Here’s how it works. If your next property tax installment is due in six months and you’ll owe $3,000, you transfer $500 a month into the property tax savings account to cover that bill. If you’re planning on a vacation in nine months, divide the expected cost by nine and transfer that amount to savings each month.

Estimating some costs can be tricky. You often can use last year’s spending as a guide, or seek out authoritative sources. Edmunds.com’s True Cost to Own feature, for example, can help you estimate repair and maintenance costs for many vehicles. With home repairs, Consumer Reports can help you calculate how long various systems tend to last and how much they cost to replace, which will allow you to save accordingly. Or you can just use the rule of thumb to put aside 1% of your home’s value each year into an account to cover maintenance and repairs.

You may not always guess correctly, but setting aside something throughout the year can help you meet these big expenses as they arise without having to dip into your emergency fund.

You may discover that you can’t set aside enough to cover these less regular expenses and still pay your monthly bills. If that’s the case, you may not be able to afford your current lifestyle and may need to trim some costs.

Q&A: Parents paying a child’s private student loans

Dear Liz: My husband and I are paying my youngest son’s private student loans. My husband is paying two loans and I’m paying three. I have plans to retire next year. Should I tell the lenders after I retire and give my loans to my son to take over?

Answer: If these are private student loans, then you and your husband probably co-signed them with your son. That means you’re equally responsible for the debt and can’t just walk away without consequence.

Some lenders do release co-signers if the student borrower is creditworthy. The lenders typically don’t volunteer information about this option, so your son would need to request it. The Consumer Financial Protection Bureau has a form letter your son can use to ask for information about the process.

If that doesn’t work, your son may be able to refinance or consolidate the loans with a new lender to get your names off the loans.

All this assumes your son is willing and able to take over this responsibility. If he’s not and you stop paying, your credit scores will suffer and you could face collection actions.

Q&A: The insecurity of bank security questions

Dear Liz: I recently opened an account at a bank that boasted “multi-factor authentication,” but I looked into the claim and it turns out the bank is using passwords plus answers to security questions, such as the name of your first pet, as the “multi-factor authentication.” I expect you know that the real multi-factors are something you know, like a username and password, something you have, like a code that has been sent to your phone or email, and something uniquely inherent to you, like a fingerprint. Clearly, this bank is misrepresenting its “multi-factor authentication.”

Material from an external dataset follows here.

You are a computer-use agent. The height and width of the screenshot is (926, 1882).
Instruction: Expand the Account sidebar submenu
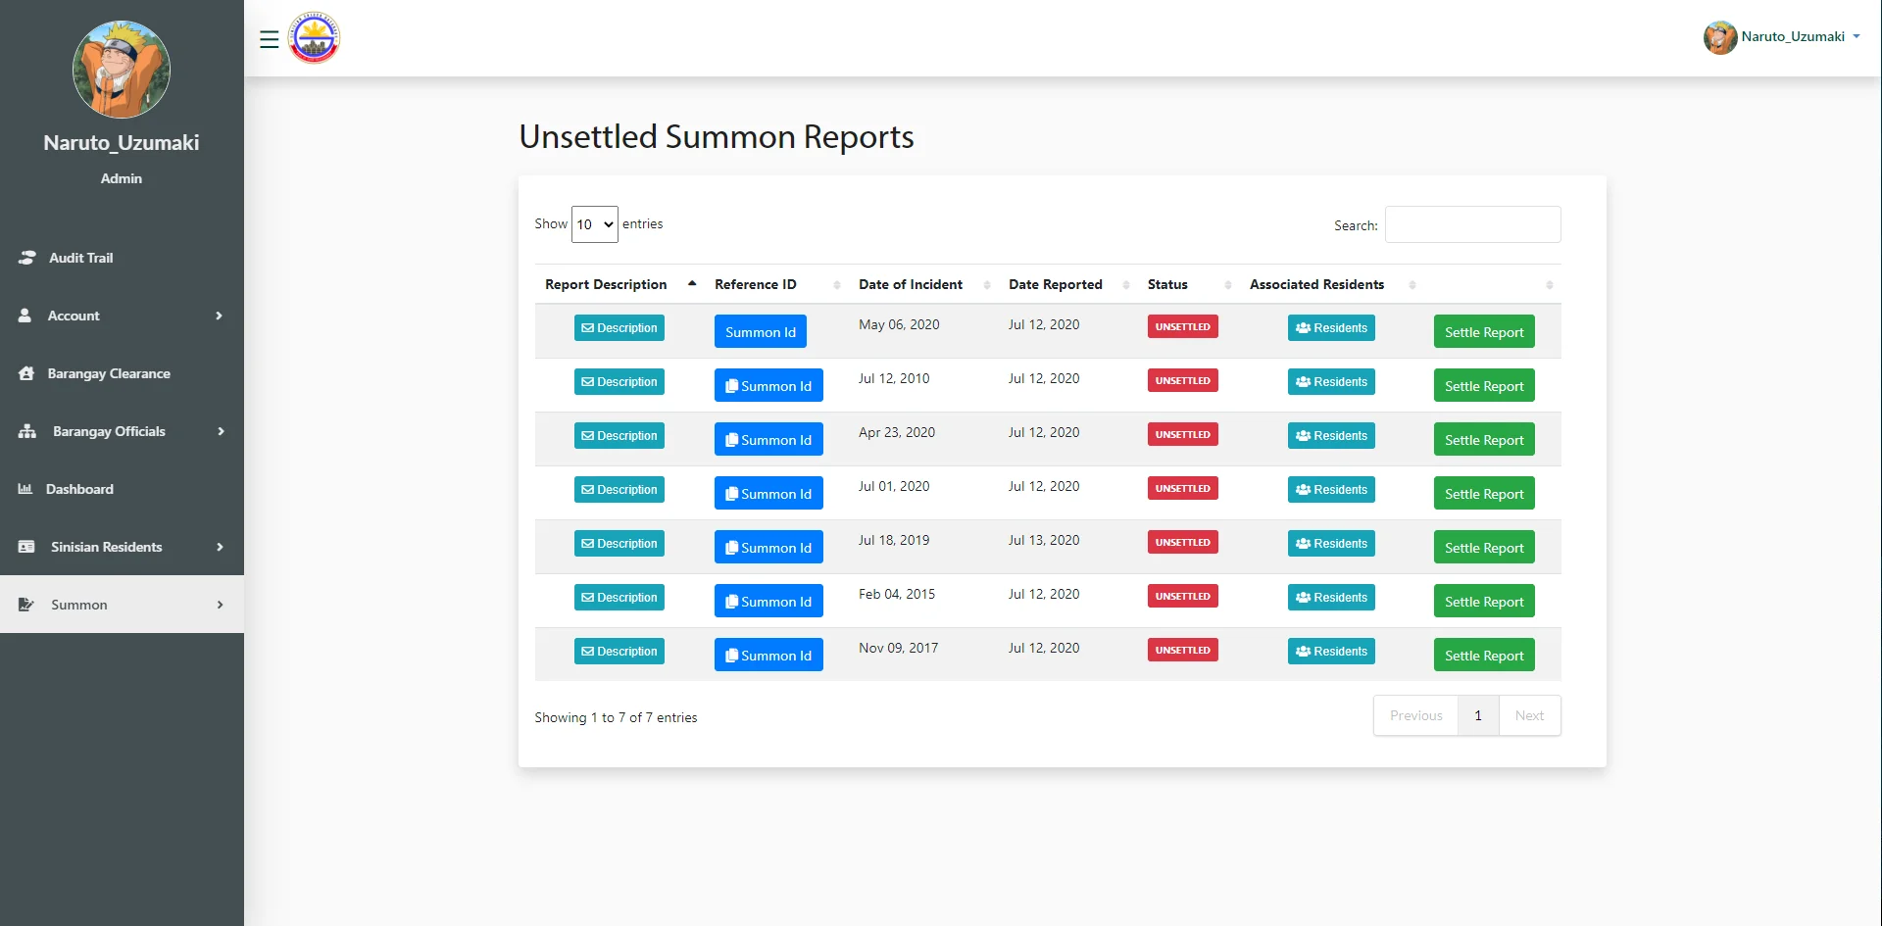[x=122, y=316]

Answer: If there was any doubt about how insecure security questions are, it should have been settled with the hack of the IRS’ Get Transcript service. The criminals gained access to 700,000 taxpayer accounts by correctly answering multiple questions with answers supposedly known only to the affected taxpayers. In reality, the answers to many security questions can be purchased from black market databases or simply found by perusing people’s social media accounts.

If your financial institutions are still using security questions to identify you, you should demand to know why. If the institution doesn’t offer at least two-factor authentication (a password plus a code), you should consider putting your money somewhere else.